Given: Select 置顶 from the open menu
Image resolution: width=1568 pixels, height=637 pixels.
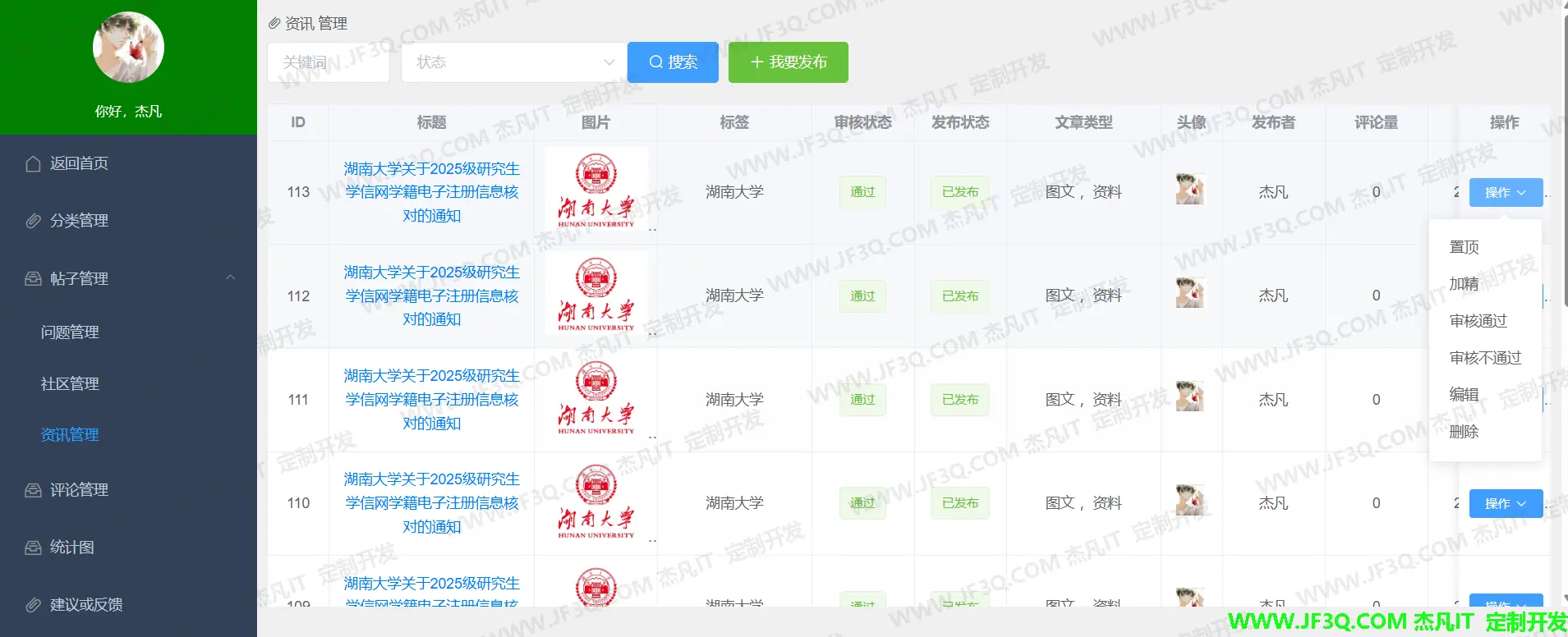Looking at the screenshot, I should click(1464, 247).
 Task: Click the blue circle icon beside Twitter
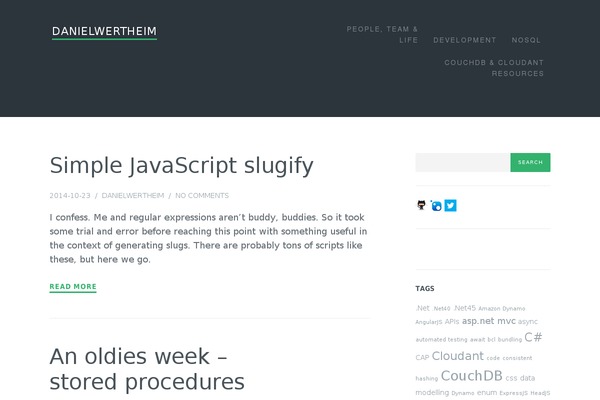[436, 206]
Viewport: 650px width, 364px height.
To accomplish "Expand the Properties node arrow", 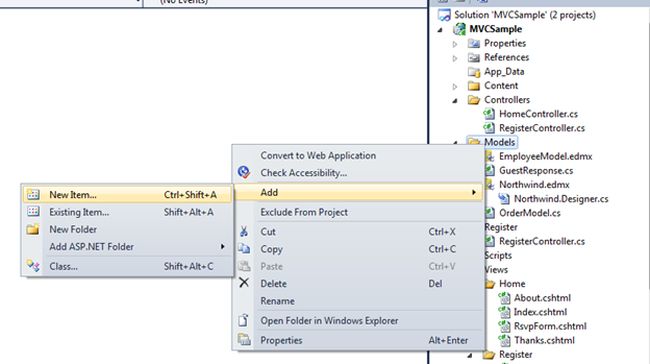I will [x=455, y=44].
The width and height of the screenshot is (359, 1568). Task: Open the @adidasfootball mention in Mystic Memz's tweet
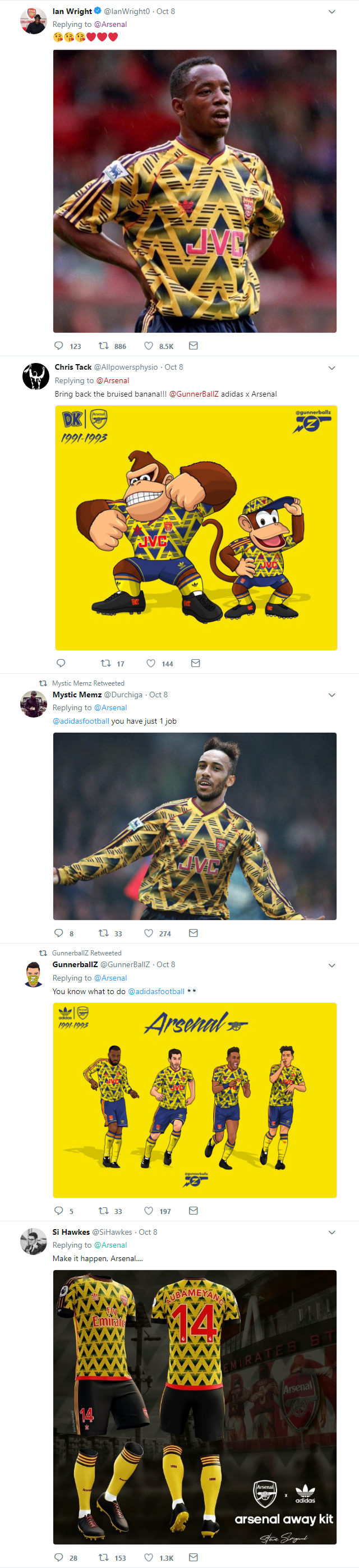(x=81, y=721)
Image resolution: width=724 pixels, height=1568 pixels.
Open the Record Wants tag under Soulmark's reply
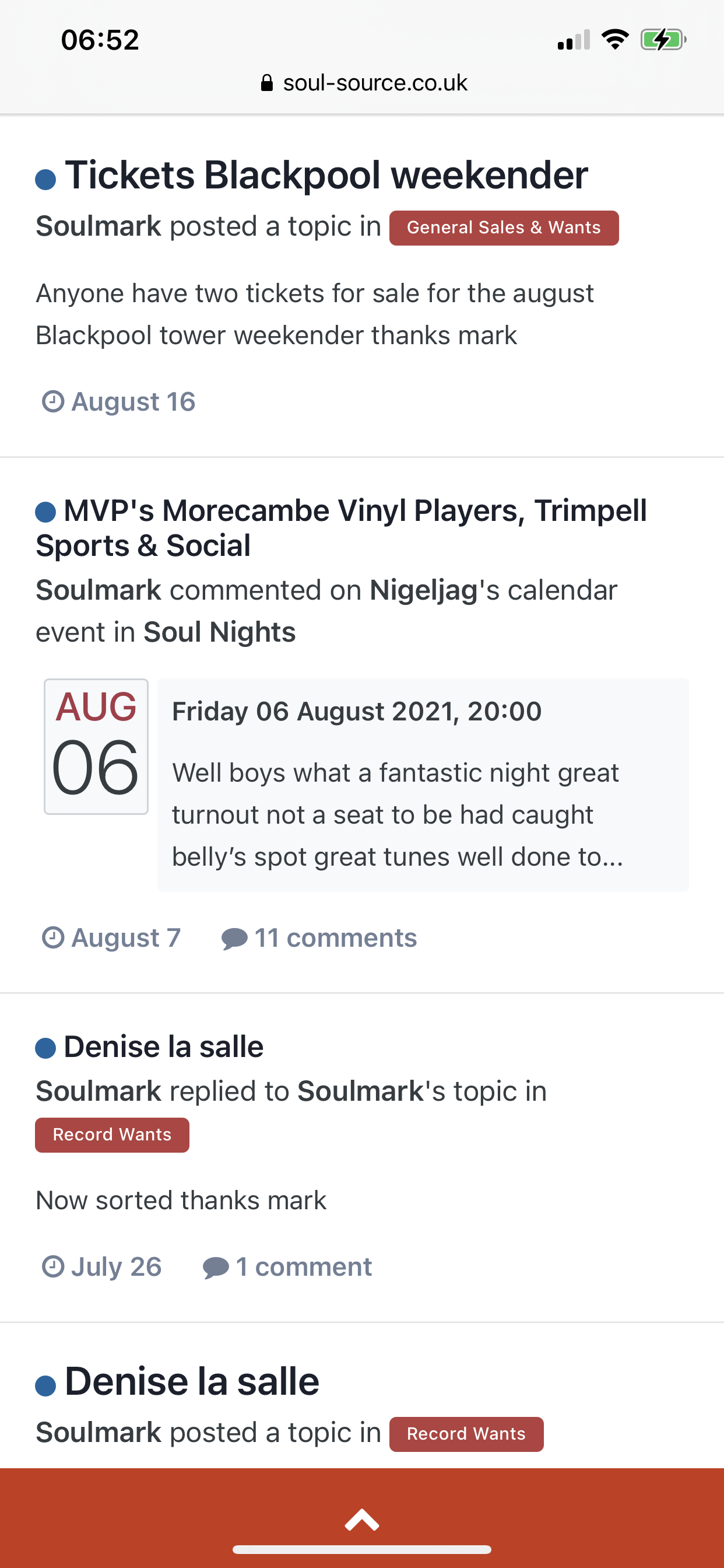point(112,1135)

■ ■ ■ ■

• **EXERCISE**: A word-for-word copy is needed, starting at the first line of the listing and ending with the line bearing "Viewport: 650px width, 364px height.". No pictures.

• **RESULT OF THIS TASK**:
Given: Select 置顶 from the open menu
Image resolution: width=1568 pixels, height=637 pixels.
Looking at the screenshot, I should click(1464, 247).
 Task: Click the blue circle icon beside Twitter
[436, 206]
Viewport: 650px width, 364px height.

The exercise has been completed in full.